Council to retrofit all its homes to reduce carbon and lower fuel bills
Around 300 Council houses in Exeter have now been retrofitted to reduce carbon emissions and help residents lower their fuel bills.
Retrofitting involves homes receiving external wall insulation, high performance cavity wall insulation, loft insulation, new double glazed windows and doors, solar panels, smart meters and upgraded central heating systems.
Eventually the Council aims to transform all of its properties in Exeter as part of its ambition to become a Net Zero Carbon City.
The work is part of a £2.4m project to help tenants save money and tackle climate change. It is being jointly funded by the Council and the government, and aims to eventually retrofit 4,000 homes.
Cllr Laura Wright, Deputy Leader of Exeter City Council, said the retrofit programme could not have come at a better time, with fuel bill rising rapidly for households.
Savings on bills are expected to be between 40 and 70 per cent for tenants.
Cllr Wright said: “We will retrofit all of our council stock eventually and that’s over 4,000 properties, so it is a really big ambition. But we are on the way towards that already.
“For each property that has been retrofitted there will be an average reduction of 3.2 tonnes of carbon every year.
“By the end of the year we will have retrofitted about 360 – that’s a carbon reduction of 1,152 tonnes at least, and that’s an amazing figure.”
Cllr Wright added: “I am immensely proud of what we are doing. We have done it with financial modelling against out maintenance costs, which means that we don’t have to charge the tenants any money towards it. There’s no charge to our tenants – just savings for then and a more comfortable home.
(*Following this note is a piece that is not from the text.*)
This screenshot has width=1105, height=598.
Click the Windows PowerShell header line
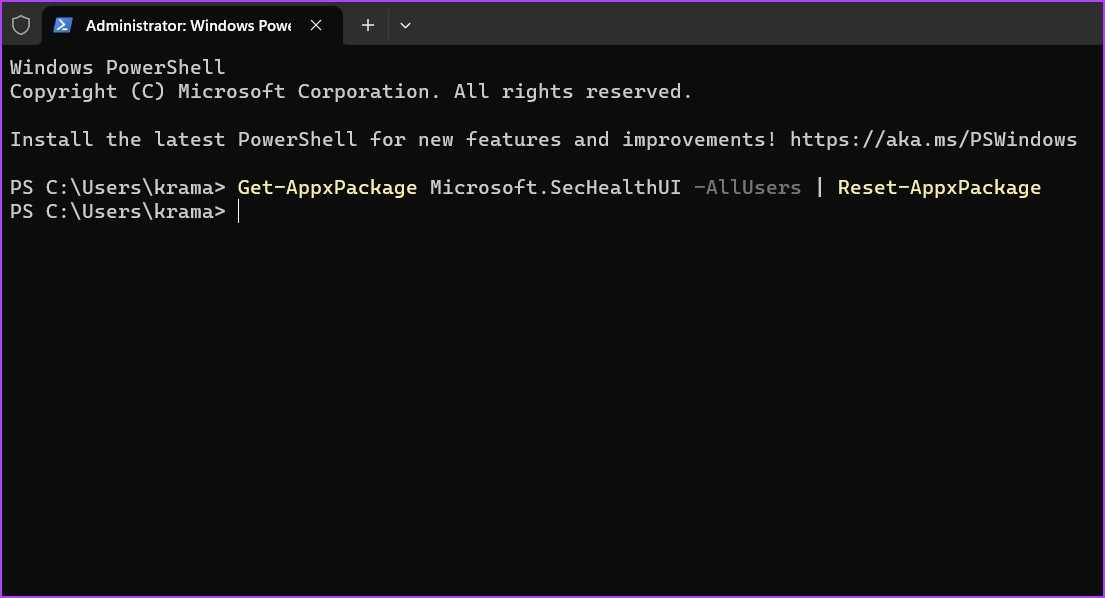click(117, 68)
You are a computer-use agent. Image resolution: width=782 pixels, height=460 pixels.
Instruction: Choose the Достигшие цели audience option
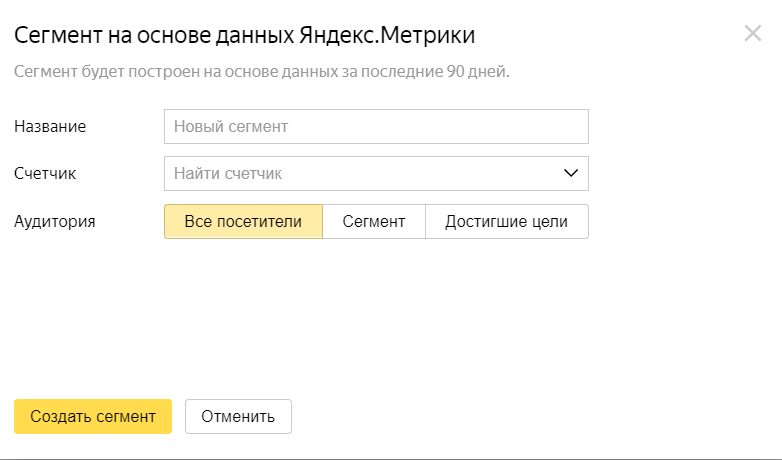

Resident Rebecca Merrett said the work on her home in Wonford had made a big difference and said she uses a lot less energy since the refit. The house is also warmer and more comfortable.
She said: “Through the winter for us the insulation has made a big difference. We’ve had solar panels put on, new double glazing and doors and cavity wall insulation.”
Ms Merrett said she now only puts her heating on for about an hour-and-a-half in the morning and the same in the evening if needed.
She added: “It has made a huge difference to our energy bills. Anything that can be saved at the moment – whoever you are – is something you are grateful for so as long as I am lowering my bills I’m happy.
“We used to find that we needed the house really hot but now we don’t, it feels more self-sufficient. We are really proud of our house, we love where we live and we are proud to be here.”
The work is being carried out with a £1.3m investment from the council in addition to a £1.1m government grant to tackle fuel poverty in the city’s least energy efficient homes.